Hopes high for Senate, CHR probes of killings
The New York-based Human Rights Watch (HRW) on Friday expressed hope that the investigation by the Senate and the Commission on Human Rights (CHR) into the rise of drug-related killings would help put a stop to further attempts at summary justice.
Phelim Kine, the group’s deputy Asia director, said the independent probes “will hopefully shed light on the circumstances of the recent increase in police killings of suspected drug dealers and users and help prompt the government and the police to ensure that criminal suspects are provided due process rather than summary ‘justice.’”
In a statement, he noted that by launching each of their inquiries into the killings, the Senate and the CHR were performing a duty that the new administration and the Philippine National Police had basically refused to do.
Sen. Leila de Lima announced on Wednesday that the Senate inquiry, to start in August, will focus on “specific cases of suspected summary execution” by the police.
For its part, the CHR has launched its own “test probe” of 103 suspected extrajudicial killings, including 33 deaths of suspected drug dealers and users at the hands of police.

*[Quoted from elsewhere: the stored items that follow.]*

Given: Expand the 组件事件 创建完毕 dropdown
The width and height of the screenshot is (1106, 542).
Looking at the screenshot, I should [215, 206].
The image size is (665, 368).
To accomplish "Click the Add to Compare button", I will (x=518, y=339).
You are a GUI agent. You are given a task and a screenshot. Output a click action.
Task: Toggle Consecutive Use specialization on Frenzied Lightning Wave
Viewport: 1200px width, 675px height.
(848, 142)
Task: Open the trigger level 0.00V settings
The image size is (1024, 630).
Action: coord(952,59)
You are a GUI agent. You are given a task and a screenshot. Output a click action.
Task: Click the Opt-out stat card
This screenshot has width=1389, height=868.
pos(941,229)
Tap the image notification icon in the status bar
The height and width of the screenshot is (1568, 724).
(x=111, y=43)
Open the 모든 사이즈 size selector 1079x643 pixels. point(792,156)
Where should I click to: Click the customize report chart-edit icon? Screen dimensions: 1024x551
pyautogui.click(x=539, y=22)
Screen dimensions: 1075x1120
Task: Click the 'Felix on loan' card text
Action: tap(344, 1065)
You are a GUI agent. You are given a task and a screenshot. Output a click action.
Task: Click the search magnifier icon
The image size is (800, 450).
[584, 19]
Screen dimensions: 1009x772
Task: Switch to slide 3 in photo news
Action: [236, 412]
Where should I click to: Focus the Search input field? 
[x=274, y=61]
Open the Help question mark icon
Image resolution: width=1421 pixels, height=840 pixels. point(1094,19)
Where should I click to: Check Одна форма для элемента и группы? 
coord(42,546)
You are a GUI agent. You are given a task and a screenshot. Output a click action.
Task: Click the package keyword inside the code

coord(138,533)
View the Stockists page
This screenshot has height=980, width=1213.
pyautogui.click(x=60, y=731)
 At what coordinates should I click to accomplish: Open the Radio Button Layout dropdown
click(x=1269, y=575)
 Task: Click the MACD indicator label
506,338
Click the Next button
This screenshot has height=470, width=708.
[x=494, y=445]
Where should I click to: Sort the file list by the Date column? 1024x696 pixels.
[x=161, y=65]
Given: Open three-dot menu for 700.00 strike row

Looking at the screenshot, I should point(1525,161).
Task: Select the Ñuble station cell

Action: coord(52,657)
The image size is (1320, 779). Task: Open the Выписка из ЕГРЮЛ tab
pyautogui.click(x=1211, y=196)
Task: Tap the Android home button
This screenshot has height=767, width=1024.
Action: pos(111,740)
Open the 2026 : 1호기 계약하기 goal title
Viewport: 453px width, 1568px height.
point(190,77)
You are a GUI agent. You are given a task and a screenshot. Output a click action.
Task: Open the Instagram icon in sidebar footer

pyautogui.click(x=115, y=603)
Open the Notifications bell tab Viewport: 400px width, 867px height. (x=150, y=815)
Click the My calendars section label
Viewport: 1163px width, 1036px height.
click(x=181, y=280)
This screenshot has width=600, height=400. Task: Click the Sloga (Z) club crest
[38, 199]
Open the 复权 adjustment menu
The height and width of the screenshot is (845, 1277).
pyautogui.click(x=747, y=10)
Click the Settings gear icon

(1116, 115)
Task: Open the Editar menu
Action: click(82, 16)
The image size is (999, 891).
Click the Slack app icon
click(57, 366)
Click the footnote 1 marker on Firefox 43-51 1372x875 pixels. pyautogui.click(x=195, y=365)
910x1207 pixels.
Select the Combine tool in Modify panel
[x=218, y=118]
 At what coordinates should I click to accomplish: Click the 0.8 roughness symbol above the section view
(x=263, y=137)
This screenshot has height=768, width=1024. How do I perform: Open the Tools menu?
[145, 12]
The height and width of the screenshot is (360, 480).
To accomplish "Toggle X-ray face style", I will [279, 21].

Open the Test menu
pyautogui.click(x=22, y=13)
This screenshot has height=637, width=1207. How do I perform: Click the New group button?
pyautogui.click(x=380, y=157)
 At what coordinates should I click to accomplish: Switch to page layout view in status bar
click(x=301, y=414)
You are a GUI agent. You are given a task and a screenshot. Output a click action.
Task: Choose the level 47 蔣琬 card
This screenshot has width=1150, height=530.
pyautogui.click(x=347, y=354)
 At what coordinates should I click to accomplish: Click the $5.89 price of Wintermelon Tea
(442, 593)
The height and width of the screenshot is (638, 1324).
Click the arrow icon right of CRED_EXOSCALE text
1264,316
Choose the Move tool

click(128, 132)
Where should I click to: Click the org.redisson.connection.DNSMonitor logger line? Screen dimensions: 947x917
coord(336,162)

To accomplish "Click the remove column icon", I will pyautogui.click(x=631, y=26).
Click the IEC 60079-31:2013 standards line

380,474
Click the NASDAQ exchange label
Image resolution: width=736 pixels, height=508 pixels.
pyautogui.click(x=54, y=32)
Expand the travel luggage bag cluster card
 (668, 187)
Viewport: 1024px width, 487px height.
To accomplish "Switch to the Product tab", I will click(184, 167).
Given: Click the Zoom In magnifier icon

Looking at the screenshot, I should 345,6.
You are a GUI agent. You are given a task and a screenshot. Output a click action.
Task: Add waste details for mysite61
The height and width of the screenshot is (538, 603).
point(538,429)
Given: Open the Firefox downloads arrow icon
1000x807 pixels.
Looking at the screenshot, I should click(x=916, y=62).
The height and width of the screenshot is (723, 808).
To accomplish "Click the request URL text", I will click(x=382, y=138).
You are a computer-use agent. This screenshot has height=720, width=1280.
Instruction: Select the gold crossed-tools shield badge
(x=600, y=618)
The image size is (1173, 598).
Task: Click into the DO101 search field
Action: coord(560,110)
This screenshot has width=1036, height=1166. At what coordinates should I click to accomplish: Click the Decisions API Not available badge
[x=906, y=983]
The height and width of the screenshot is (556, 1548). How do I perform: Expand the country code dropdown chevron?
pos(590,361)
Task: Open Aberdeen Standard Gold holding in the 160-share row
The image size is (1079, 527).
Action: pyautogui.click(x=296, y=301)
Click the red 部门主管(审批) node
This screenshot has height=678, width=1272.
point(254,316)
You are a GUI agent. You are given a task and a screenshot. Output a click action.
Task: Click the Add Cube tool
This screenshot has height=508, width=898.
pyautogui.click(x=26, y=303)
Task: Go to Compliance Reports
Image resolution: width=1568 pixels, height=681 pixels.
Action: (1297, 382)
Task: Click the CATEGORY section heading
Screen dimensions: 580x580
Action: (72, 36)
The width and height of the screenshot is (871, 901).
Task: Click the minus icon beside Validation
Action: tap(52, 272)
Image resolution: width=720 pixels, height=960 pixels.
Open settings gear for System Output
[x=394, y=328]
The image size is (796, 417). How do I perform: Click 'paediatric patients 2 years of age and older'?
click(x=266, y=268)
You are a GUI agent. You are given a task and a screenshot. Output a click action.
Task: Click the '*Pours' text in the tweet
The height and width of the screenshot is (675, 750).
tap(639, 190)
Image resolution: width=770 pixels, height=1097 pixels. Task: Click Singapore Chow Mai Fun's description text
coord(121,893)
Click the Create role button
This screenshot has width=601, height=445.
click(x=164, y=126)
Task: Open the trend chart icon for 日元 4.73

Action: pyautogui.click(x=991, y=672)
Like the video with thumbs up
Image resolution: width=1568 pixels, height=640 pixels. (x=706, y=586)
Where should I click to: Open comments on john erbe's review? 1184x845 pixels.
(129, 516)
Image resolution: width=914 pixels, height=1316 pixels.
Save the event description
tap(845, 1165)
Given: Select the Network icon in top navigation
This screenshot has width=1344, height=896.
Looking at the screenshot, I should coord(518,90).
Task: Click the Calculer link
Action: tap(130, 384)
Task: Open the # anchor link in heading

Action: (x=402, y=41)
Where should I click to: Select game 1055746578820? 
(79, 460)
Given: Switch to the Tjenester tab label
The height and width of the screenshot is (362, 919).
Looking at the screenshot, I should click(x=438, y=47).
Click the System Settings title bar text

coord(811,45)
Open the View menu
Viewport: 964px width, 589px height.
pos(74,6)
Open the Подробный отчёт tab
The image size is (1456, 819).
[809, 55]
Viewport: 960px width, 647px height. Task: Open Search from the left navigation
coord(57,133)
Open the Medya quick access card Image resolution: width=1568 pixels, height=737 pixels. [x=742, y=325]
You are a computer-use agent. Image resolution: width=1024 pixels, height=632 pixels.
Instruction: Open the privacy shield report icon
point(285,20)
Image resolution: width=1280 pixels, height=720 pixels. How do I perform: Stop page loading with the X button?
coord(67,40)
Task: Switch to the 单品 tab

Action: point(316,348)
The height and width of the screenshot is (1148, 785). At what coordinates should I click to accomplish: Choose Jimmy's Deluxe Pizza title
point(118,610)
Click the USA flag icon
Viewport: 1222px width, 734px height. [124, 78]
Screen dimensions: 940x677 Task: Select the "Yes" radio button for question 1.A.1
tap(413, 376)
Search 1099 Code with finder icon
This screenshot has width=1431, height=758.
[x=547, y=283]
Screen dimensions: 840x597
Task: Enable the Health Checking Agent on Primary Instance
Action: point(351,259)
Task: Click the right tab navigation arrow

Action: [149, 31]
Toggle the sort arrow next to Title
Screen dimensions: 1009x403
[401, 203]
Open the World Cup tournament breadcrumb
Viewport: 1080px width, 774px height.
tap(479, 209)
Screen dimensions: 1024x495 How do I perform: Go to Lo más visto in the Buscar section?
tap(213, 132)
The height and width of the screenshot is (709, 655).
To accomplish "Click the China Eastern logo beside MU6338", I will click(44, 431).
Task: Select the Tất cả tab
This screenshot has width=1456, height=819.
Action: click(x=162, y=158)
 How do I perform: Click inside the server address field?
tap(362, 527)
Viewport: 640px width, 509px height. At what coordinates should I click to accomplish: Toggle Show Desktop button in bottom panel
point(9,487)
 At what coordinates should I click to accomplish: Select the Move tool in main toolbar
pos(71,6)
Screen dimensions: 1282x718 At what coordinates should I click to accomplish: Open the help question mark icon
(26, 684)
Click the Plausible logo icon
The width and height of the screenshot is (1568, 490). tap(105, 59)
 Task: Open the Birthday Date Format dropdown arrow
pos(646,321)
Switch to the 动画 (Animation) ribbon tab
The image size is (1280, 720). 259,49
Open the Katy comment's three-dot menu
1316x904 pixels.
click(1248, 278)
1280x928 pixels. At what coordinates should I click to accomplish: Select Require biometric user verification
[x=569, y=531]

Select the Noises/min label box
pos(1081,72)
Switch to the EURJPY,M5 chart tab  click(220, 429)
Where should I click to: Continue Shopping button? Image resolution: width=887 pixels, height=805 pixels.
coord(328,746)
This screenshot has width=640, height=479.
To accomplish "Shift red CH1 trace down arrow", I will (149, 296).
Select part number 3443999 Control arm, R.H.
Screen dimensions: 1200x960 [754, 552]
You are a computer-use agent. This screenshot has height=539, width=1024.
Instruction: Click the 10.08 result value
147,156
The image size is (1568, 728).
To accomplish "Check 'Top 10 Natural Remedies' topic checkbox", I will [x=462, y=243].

“These investigations are urgently needed,” Kine said.
The HRW cited the observation of Philippine human rights groups on the “surge of extrajudicial killings of suspected criminals and drug offenders” since President Duterte took office on June 30.
According to the Inquirer’s twice-weekly “Kill List,” which tallies the killings of suspected drug dealers and users by police and unidentified vigilantes, records show a “marked and unmistakable” rise in such killings—420 deaths since Duterte was sworn in.
Official statistics support assertions of an alarming increase in police killings of drug-related criminal suspects, the HRW said.
PNP data indicated that police killed at least 192 criminal suspects between May 10—the day after Duterte was elected—and July 10.
“That dwarfs the 68 killings of suspects that police recorded during ‘antidrug operations’ between Jan. 1 and June 15,” the HRW said.
The human rights group said police officers who claimed that the suspects they killed had “resisted arrest and shot at police officers,” generally could not provide further evidence that they acted in self-defense.
Established in 1978, the HRW is an international nonprofit, nongovernmental organization that conducts research and advocacy on human rights.